The lovely paradox of course was that these stringent rules could produce strangely beautiful drawings, not just diagrams but angular forcefields and cloudy, fluctuating surfaces. Much more than his sculpture, which was just as hard as the thinking behind it, the drawings eventually took on a lyrical quality.
It wasn’t long before LeWitt added color to the mix, first colored pencils, then latex paints, India ink and acrylics.
Early on he also started to produce directions that allowed his assistant more latitude in the drawing process. “Vertical lines, not straight, not touching, covering the wall evenly” — try doing that twice the same way.
And it’s here that I think LeWitt’s work took off in directions you wouldn’t have predicted. In the ’60s he could describe Conceptual art this way: “All decisions are made beforehand, so execution becomes a perfunctory affair.” But gradually a certain amount of subjectivity and individual decision making crept in. He conceived drawings that depended in the execution upon how tall the assistants were who drew them. And drawings that directed an assistant to make a wiggly line and then for other assistants to attempt to imitate it. Towards the end of his life there were dark, pulsing scribble drawings that will inevitably be different every time they’re executed.
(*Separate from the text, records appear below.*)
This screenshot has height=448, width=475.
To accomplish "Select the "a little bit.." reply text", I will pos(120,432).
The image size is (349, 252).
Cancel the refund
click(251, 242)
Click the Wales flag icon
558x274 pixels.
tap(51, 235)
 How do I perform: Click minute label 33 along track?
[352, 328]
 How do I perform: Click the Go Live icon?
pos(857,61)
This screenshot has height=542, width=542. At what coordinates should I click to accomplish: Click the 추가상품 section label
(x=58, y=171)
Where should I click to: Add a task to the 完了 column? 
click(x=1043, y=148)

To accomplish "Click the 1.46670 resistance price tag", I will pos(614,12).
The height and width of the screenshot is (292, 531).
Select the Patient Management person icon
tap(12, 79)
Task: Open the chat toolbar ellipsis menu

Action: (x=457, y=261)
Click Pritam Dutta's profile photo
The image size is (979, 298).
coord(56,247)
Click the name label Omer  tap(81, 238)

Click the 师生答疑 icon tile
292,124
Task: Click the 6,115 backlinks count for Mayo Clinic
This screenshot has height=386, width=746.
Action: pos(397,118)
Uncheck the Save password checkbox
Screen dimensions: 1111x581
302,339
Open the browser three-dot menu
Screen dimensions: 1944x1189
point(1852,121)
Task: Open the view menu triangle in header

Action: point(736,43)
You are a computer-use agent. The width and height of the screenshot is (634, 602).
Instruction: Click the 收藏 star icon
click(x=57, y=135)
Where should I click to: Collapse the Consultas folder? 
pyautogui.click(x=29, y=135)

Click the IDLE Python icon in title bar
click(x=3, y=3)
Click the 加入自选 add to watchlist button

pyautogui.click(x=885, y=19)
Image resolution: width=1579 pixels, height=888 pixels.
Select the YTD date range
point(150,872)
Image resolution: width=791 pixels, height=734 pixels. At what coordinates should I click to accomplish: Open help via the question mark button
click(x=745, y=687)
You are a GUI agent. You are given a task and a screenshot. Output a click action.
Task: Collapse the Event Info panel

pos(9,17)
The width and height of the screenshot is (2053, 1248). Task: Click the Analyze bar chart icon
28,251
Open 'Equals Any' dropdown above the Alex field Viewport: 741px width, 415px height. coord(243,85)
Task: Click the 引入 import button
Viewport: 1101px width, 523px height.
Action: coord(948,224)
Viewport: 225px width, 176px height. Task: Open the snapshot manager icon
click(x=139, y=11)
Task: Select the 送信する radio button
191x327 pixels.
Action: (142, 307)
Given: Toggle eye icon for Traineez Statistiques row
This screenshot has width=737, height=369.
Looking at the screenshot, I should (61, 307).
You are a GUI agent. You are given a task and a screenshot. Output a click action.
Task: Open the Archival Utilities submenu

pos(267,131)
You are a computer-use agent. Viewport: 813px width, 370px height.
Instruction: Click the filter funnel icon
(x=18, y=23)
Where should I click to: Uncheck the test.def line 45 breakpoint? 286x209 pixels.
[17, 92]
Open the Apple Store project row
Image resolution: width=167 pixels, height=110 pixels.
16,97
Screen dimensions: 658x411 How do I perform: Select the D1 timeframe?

In this he reminds me sometimes of Eva Hesse, the artist who was the great hinge on which a lot of possibilities turned. She was just 34 when she died in 1970 but she had time to extend the possibilities of Minimalism by using very basic forms — boxes, lines, coils — as a way to suggest all kinds of human dramas and anxieties, especially about the body. Anxiety wasn’t necessarily LeWitt’s concern, but he gradually re-admitted the human touch into what were supposed to be his immaculate conceptions. His drawings may begin as purely rational constructs…..
But they end as the signs of a human hand on the wall, a definition of art so basic and “minimal” it goes back to those prehistoric handprints in the caves in Lascaux.